The Autobiography of Tsujita: Part 6 of 8-part blog series

This digital transcription is a small portion of Usaburo Tsujita’s autobiography describing his time at Bok Tower Gardens in 1955 and is part of the Nellie Lee Bok archive. The Bok family employed Tsujita at the turn of the century, and he would later create the Peace Lantern as a gift to honor his mentor, Edward Bok. This historical account begins with his first visit to the Sanctuary accompanied by Edward Bok’s son, Curtis Bok, and his wife, Nellie Lee Bok.

When we speak about hotels in Japan, we are apt to visualize big buildings. Hotel Chalet Suzanne was different. It was located in a very quiet haven devoid of any noise, about two miles from the town of Lake Wales and off about a mile from the highway. By the side of a small lake, there were several small white cottages of various shapes, surrounded by spacious lawn. There were big palm trees here and there. The hotel consisted of these cottages.

Accompanied by Justice and Mrs. Bok, I went to the dining room. It was built on a pier projecting into the lake. From the table of the farthest end, which we occupied, the scenery across the water could be seen through the windows open to three directions. It was if we were on a floating but firmly moored boat. There was no wind and the lake was calm. Boats and what might be called water-bicycles were moored at the shore. The orange fields that extended far beyond the shore and the sunset-glowing clouds were reflecting on the water.
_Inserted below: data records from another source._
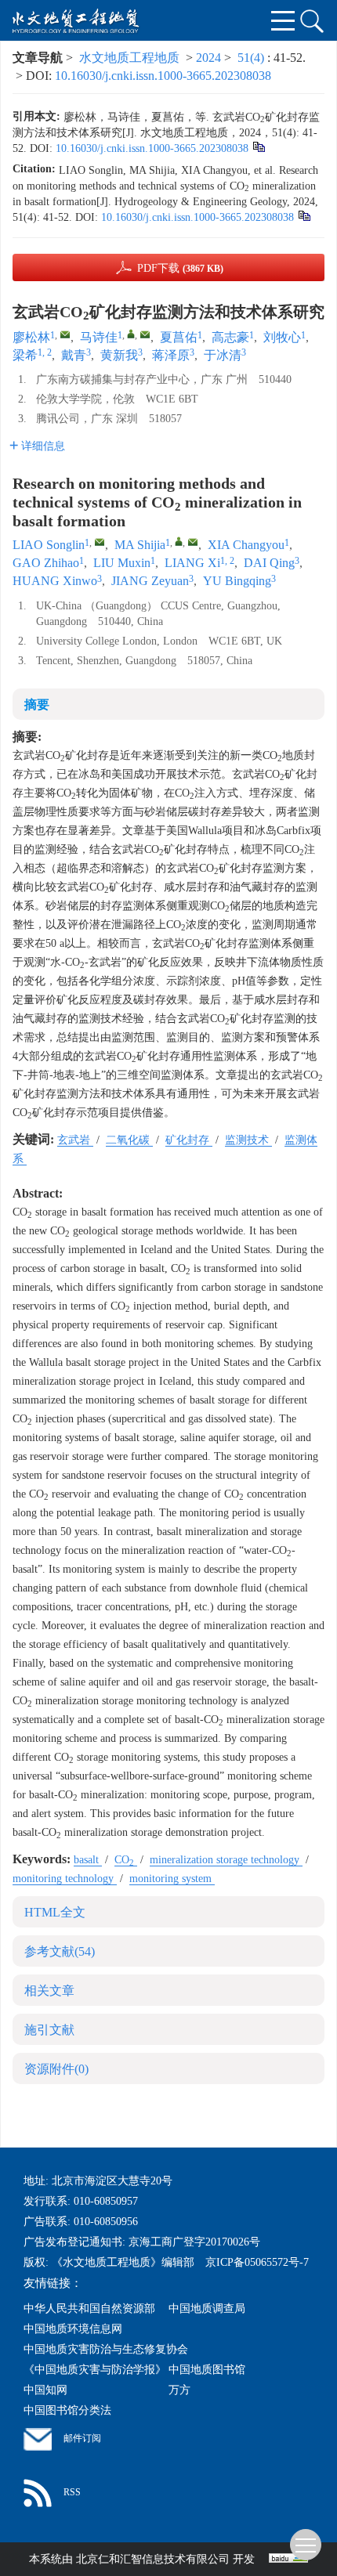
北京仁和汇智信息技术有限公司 (153, 2559)
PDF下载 (180, 268)
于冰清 (222, 355)
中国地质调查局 (206, 2308)
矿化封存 (188, 1140)
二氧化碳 (129, 1140)
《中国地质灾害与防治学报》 (95, 2369)
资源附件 (56, 2069)
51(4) (252, 57)
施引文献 (49, 2029)
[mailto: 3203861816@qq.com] (99, 542)
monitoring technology (65, 1878)
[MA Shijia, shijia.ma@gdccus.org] (179, 541)
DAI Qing (269, 562)
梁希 (25, 355)
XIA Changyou (246, 544)
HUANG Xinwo (55, 580)
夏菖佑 (178, 337)
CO (124, 1860)
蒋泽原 (171, 355)
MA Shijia (139, 544)
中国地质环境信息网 (73, 2329)
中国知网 (45, 2390)
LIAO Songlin (49, 544)
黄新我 (119, 355)
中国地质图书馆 (206, 2369)
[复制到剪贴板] (258, 146)
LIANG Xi (192, 562)
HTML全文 (54, 1912)
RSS (72, 2492)
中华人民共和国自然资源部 (89, 2308)
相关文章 (49, 1990)
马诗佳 (99, 337)
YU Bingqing (237, 580)
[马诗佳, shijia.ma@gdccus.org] (131, 333)
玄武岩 (75, 1140)
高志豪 (230, 337)
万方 (179, 2390)
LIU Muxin (121, 562)
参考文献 (59, 1951)
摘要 (36, 704)
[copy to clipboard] (303, 215)
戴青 (73, 355)
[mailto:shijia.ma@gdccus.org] (145, 334)
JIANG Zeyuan (150, 580)
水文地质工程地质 (129, 57)
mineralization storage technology (226, 1860)
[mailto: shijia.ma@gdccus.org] (192, 542)
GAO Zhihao (46, 562)
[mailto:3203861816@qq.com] (65, 334)
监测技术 (248, 1140)
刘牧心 (282, 337)
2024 (208, 57)
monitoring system (172, 1878)
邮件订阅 (82, 2438)
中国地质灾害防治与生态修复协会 (106, 2349)
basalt (88, 1860)
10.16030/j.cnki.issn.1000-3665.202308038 (163, 75)
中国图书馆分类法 (67, 2410)
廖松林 (31, 337)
The view was beautiful beyond my description. The dining room became full with visitors very soon. All of the dishes served were very palatable and most of them were unfamiliar to me. The only dish I knew was the roasted chicken. I am fond of roast chicken and I used to go to “Funachu” in Tokyo often, a very popular restaurant; however, the roast chicken tested particularly delicious.

As I heard that there was a small museum in this hotel, we visited there after the dinner. The mistress of the hotel had travelled all over the world and the items she collected in various countries occupied two rooms of the main building. One of the exhibits was, to my surprise, a very old “jinrikisha,” Japanese man-power vehicle, of the apparently early period of the Meiji era. I was tickled as I thought that there must be a number of the young generations even in Japan who did not know the “jinrikisha.”

My room looked outside as if it were an independent house with a cute little clock tower on the roof. The entrances opened to the lawn. The room had a bath and was of irregular shape with straight and curved walls. It was harmoniously furnished with a bed, a dresser, a table, a few chairs and a stand lamp, etc. and looked very restful. After bidding goodbye to Justice and Mrs. Bok, I retired to my room and tried to jot down notes of the day’s happenings and my impressions. However, as I recalled about my benefactor Edward Bok, tears filled my eyes and I could not make headway with my pen at all. I should not be too sentimental and get ill while on a trip, I thought. I crawled into bed trying to keep away all the sentimental thoughts as much as possible.